In the part of the records that opens with the line containing "The height and width of the screenshot is (640, 1024)." and closes with the line containing "click(x=1050, y=285)", replace "light mode" with "dark mode" and leave everything else unchanged. Give back only those lines.

━━━━━━

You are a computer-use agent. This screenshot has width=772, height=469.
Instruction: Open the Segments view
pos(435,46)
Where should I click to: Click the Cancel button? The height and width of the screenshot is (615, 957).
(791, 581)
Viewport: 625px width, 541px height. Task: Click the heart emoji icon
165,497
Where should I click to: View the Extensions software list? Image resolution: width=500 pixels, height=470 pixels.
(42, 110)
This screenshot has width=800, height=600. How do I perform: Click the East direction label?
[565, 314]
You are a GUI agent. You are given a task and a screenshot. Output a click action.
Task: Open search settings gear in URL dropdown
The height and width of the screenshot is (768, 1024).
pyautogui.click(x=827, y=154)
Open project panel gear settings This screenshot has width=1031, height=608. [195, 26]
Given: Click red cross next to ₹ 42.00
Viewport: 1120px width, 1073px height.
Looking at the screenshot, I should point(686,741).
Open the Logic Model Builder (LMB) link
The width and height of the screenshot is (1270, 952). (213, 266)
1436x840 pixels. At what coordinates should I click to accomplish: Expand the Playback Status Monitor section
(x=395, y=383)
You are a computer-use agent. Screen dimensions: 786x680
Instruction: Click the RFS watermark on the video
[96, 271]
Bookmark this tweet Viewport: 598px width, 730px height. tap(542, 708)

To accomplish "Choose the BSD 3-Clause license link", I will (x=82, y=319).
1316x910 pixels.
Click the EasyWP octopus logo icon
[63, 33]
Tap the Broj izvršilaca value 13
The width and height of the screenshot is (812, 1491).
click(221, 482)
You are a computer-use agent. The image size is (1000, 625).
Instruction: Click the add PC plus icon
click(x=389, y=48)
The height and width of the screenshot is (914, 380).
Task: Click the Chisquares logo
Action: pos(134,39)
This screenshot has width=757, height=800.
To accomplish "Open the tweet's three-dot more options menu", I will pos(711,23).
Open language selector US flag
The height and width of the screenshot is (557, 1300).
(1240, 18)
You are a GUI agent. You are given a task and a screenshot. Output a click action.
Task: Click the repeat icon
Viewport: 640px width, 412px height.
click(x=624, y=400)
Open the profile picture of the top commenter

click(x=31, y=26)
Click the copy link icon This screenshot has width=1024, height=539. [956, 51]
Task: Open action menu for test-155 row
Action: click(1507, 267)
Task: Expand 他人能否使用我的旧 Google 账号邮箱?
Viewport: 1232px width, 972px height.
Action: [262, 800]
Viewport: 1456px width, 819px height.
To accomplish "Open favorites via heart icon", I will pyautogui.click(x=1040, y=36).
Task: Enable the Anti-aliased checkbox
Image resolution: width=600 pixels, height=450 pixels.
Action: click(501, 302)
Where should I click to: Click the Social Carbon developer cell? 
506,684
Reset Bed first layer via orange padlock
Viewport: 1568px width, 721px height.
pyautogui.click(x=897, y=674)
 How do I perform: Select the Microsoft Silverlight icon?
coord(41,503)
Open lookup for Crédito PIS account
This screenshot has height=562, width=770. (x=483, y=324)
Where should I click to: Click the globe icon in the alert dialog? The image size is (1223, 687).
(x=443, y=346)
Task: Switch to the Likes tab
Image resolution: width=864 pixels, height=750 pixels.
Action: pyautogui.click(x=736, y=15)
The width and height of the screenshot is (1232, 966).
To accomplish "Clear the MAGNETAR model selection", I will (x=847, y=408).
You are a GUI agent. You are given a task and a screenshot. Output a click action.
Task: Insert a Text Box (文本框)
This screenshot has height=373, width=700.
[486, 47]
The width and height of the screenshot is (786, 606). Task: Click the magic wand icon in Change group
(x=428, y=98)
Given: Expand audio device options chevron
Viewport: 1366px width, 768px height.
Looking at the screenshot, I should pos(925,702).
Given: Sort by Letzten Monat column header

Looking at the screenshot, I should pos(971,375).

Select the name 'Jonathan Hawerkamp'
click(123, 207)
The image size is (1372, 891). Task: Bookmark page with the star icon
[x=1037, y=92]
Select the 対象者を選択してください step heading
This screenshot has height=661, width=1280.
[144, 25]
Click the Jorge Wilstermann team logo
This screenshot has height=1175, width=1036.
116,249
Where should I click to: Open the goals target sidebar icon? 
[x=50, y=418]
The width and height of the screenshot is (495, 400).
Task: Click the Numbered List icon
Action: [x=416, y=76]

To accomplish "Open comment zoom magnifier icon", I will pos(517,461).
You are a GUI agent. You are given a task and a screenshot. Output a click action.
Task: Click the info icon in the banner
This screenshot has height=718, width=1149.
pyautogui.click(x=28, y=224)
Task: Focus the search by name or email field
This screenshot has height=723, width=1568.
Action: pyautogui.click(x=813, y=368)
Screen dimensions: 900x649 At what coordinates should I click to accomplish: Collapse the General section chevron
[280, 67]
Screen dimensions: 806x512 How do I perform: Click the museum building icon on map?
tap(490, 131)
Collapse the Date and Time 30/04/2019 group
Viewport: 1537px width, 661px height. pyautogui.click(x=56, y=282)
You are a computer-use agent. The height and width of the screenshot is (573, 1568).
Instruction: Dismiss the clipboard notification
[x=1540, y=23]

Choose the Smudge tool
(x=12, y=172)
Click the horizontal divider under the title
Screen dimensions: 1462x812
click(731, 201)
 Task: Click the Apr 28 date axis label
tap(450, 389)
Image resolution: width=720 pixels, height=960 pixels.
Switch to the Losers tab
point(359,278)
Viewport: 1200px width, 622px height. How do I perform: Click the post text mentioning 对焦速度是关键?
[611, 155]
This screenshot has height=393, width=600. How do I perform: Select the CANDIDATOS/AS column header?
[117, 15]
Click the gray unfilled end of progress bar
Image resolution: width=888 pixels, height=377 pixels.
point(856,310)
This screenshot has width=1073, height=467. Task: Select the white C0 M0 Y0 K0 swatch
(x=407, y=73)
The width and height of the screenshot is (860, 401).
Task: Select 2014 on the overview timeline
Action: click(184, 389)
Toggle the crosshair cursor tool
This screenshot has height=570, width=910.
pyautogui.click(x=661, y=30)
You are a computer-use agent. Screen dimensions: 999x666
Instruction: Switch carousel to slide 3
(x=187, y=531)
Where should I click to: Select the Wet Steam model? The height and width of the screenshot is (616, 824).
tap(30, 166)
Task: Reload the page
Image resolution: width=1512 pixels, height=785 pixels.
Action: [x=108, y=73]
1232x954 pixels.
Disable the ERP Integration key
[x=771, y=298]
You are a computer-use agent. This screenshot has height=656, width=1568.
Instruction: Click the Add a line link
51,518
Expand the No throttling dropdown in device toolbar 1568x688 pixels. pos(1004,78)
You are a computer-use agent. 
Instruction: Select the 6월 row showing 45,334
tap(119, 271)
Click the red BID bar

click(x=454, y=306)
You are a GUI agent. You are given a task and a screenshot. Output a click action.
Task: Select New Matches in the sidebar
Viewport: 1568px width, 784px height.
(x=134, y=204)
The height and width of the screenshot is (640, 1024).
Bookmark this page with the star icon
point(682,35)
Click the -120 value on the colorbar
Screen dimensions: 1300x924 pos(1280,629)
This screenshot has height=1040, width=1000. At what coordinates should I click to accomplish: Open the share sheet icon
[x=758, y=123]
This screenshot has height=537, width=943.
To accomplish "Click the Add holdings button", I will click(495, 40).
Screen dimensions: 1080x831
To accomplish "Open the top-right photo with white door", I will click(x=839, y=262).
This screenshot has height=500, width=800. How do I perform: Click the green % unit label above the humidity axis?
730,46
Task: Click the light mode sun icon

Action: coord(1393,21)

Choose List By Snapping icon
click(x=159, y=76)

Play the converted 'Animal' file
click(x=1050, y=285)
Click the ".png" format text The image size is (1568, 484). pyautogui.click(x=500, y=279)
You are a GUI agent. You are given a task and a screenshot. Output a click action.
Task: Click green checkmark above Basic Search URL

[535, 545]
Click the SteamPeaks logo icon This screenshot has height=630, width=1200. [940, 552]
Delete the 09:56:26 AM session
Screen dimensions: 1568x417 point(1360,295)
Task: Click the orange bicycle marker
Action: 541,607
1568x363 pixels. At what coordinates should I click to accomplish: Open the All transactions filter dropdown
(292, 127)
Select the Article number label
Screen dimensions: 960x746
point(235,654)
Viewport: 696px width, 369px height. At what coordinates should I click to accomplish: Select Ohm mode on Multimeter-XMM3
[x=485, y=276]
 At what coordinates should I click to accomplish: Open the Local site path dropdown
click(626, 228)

━━━━━━

◆ Reply:
The height and width of the screenshot is (640, 1024).
Bookmark this page with the star icon
point(682,35)
Click the -120 value on the colorbar
Screen dimensions: 1300x924 pos(1280,629)
This screenshot has height=1040, width=1000. At what coordinates should I click to accomplish: Open the share sheet icon
[x=758, y=123]
This screenshot has height=537, width=943.
To accomplish "Click the Add holdings button", I will click(495, 40).
Screen dimensions: 1080x831
To accomplish "Open the top-right photo with white door", I will click(x=839, y=262).
This screenshot has height=500, width=800. How do I perform: Click the green % unit label above the humidity axis?
730,46
Task: Click the dark mode sun icon

Action: coord(1393,21)

Choose List By Snapping icon
click(x=159, y=76)

Play the converted 'Animal' file
click(x=1050, y=285)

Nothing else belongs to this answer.